(Data records begins)

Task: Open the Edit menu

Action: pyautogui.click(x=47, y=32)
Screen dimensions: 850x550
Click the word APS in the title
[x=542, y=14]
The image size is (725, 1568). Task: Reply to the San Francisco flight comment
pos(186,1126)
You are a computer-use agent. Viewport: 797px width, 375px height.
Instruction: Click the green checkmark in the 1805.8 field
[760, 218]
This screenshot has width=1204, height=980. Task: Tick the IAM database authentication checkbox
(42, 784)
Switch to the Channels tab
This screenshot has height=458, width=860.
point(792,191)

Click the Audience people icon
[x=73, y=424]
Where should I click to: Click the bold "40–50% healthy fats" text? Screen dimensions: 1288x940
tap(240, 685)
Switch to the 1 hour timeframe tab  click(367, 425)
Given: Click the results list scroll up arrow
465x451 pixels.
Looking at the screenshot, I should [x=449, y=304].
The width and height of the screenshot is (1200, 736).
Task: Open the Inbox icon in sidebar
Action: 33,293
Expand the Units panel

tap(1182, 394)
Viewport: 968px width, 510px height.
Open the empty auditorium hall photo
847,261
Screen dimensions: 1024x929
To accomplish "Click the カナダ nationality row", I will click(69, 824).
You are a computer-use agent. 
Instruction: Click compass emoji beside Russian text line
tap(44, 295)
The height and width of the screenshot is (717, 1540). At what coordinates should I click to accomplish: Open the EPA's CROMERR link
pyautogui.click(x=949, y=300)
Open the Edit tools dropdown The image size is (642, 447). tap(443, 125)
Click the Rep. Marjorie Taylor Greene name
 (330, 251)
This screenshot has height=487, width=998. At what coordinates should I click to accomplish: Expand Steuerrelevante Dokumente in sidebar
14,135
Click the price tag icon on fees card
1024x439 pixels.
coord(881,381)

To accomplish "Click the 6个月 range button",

(Data records ends)

(Work task)
Having read the records, return each one exactly.

(Solution to the exercise)
Task: Open the Edit menu

Action: pyautogui.click(x=47, y=32)
Screen dimensions: 850x550
Click the word APS in the title
[x=542, y=14]
The image size is (725, 1568). Task: Reply to the San Francisco flight comment
pos(186,1126)
You are a computer-use agent. Viewport: 797px width, 375px height.
Instruction: Click the green checkmark in the 1805.8 field
[760, 218]
This screenshot has width=1204, height=980. Task: Tick the IAM database authentication checkbox
(42, 784)
Switch to the Channels tab
This screenshot has height=458, width=860.
point(792,191)

Click the Audience people icon
[x=73, y=424]
Where should I click to: Click the bold "40–50% healthy fats" text? Screen dimensions: 1288x940
tap(240, 685)
Switch to the 1 hour timeframe tab  click(367, 425)
Given: Click the results list scroll up arrow
465x451 pixels.
Looking at the screenshot, I should [x=449, y=304].
The width and height of the screenshot is (1200, 736).
Task: Open the Inbox icon in sidebar
Action: 33,293
Expand the Units panel

tap(1182, 394)
Viewport: 968px width, 510px height.
Open the empty auditorium hall photo
847,261
Screen dimensions: 1024x929
To accomplish "Click the カナダ nationality row", I will click(69, 824).
You are a computer-use agent. 
Instruction: Click compass emoji beside Russian text line
tap(44, 295)
The height and width of the screenshot is (717, 1540). At what coordinates should I click to accomplish: Open the EPA's CROMERR link
pyautogui.click(x=949, y=300)
Open the Edit tools dropdown The image size is (642, 447). tap(443, 125)
Click the Rep. Marjorie Taylor Greene name
 (330, 251)
This screenshot has height=487, width=998. At what coordinates should I click to accomplish: Expand Steuerrelevante Dokumente in sidebar
14,135
Click the price tag icon on fees card
1024x439 pixels.
coord(881,381)

To accomplish "Click the 6个月 range button",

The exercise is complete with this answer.